*** Entries provided Section Begins ***

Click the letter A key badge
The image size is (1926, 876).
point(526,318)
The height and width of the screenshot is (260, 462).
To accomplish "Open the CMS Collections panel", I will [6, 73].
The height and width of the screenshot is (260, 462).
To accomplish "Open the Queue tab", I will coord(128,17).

*** Entries provided Section Ends ***
*** Entries provided Section Begins ***

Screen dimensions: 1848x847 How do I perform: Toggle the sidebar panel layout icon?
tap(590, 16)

*** Entries provided Section Ends ***

Above are the entries; copy every line among them that contains the word "accomplish".

To accomplish "Open the CMS Collections panel", I will [6, 73].
To accomplish "Open the Queue tab", I will coord(128,17).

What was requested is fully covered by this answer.